[START OF Excerpt]
We’ve returned from my dad’s vacation condo in Florida, which I guess is technically located on the outskirts of the Redneck Riviera, but because we’re high class we call it Papa’s beach. That way people don’t know if we’re talking about my dad or perhaps Ernest Hemingway. Come to think of it, my dad does bear a slight resemblance to Hemingway when he grows a beach beard.
Having made this trip twice now in the past 10 months, I thought I’d share some tips for driving to the beach with two children under the age of 5 (my hat’s off to any of you who travel with three kids under the age of 5…I don’t think I’m a strong enough woman to handle that):
Do invest in a portable DVD player with dual screens. It’s so much better than drugging your kids with dramamine (kidding!)
Do bring new movies that your children have never seen.
Do stock up on road snacks so you’re not tempted to buy a $6 bag of stale trail mix from the gas station or stop at McDonald’s every 100 miles. Publix had a great buy one get one free sale a few weeks ago and I filled a snack duffel bag with lots of goodies, including cereal bars. I threw in some surprise bonus sugary treats, including the ever popular fruit rollups (tongue tattoo variety…I get a little crazy with the vacation prep shopping!)
[END OF Excerpt]
# Goal:
Please say whether each statement agrees with the beach-trip post, answering yes or no and quoting the deciding words: (a) the writer has made the trip twice in the past 10 months; (b) the writer recommends bringing movies the children have already seen; (c) the writer bought the road snacks during a sale at Publix. The material after this point is separate from the beach-trip post.
[START OF Data lines]
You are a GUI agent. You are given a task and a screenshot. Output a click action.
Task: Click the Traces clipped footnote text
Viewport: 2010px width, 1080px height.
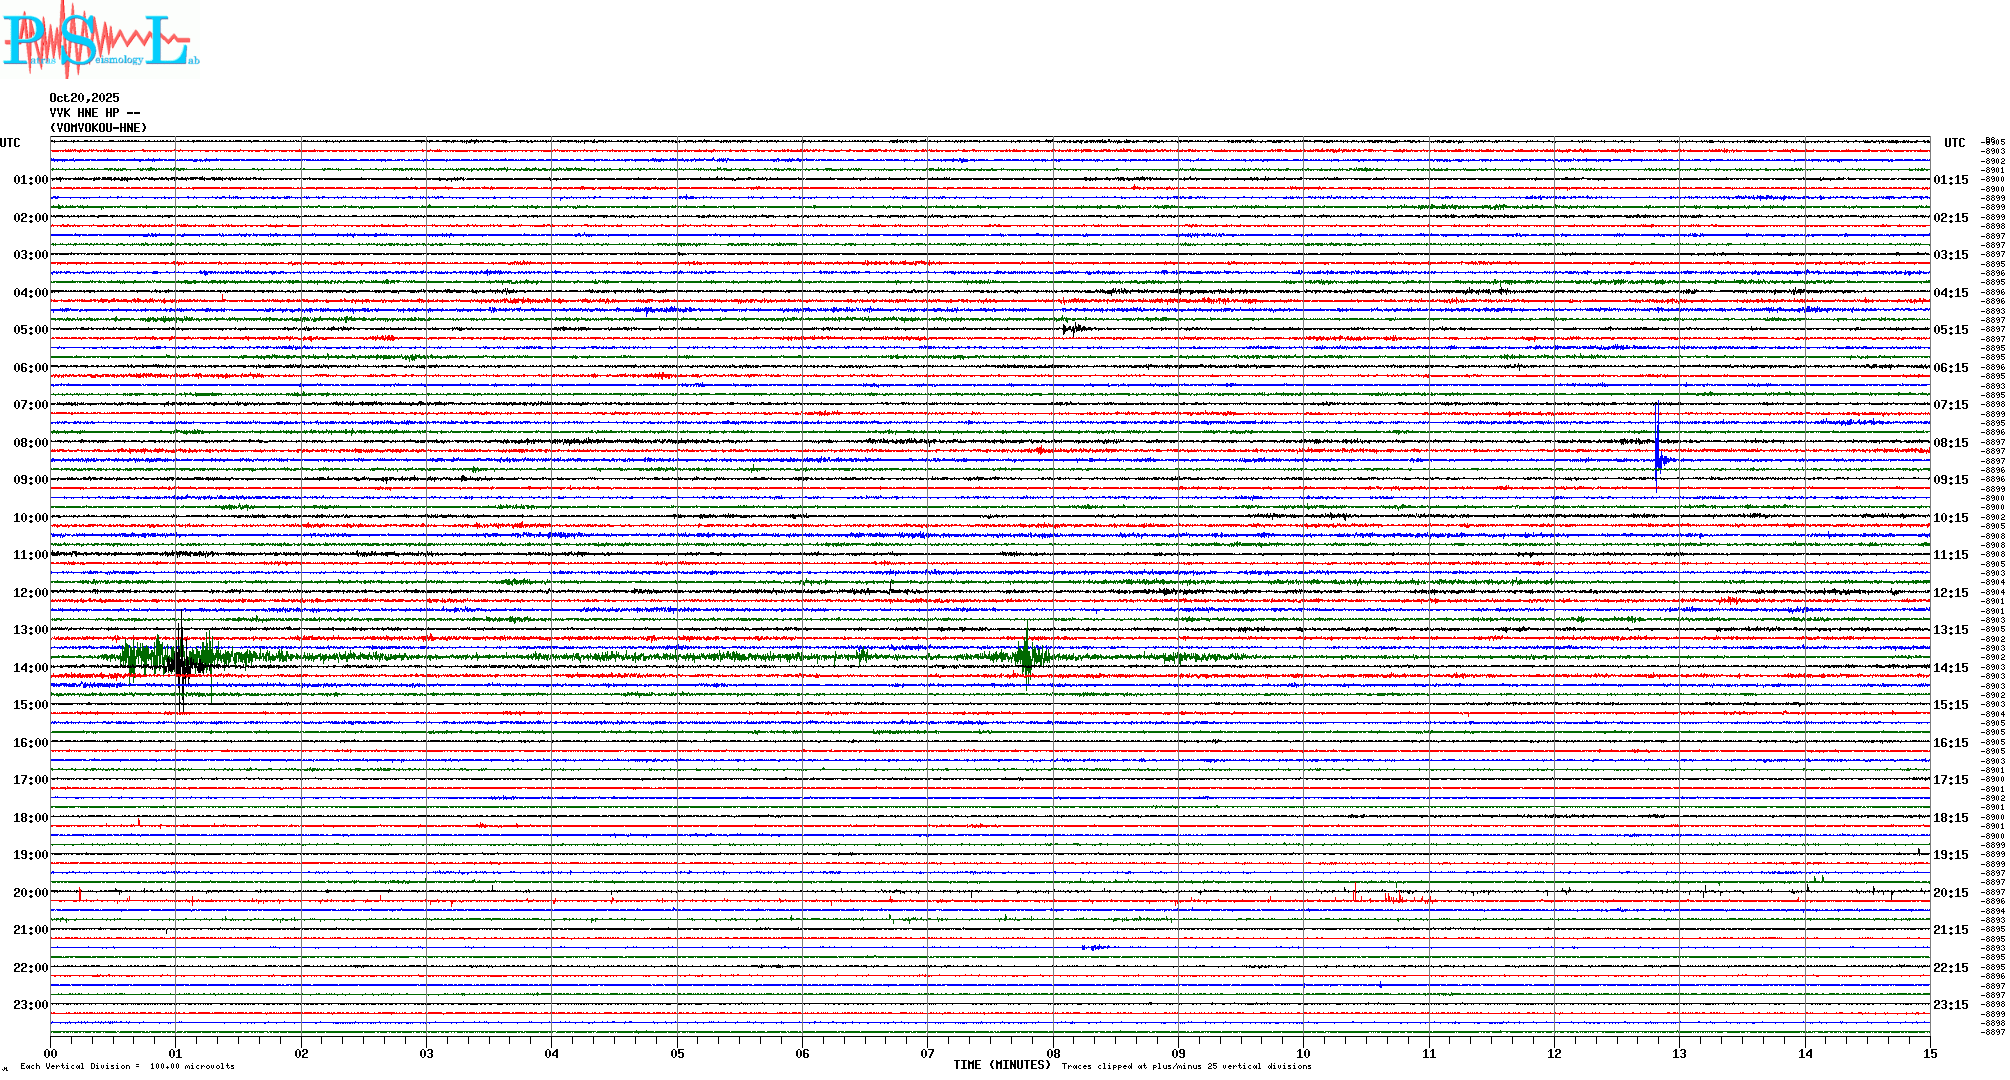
[END OF Data lines]
# Final result:
(a) Yes: "Having made this trip twice now in the past 10 months"
(b) No: "Do bring new movies that your children have never seen."
(c) Yes: "Publix had a great buy one get one free sale a few weeks ago and I filled a snack duffel bag with lots of goodies"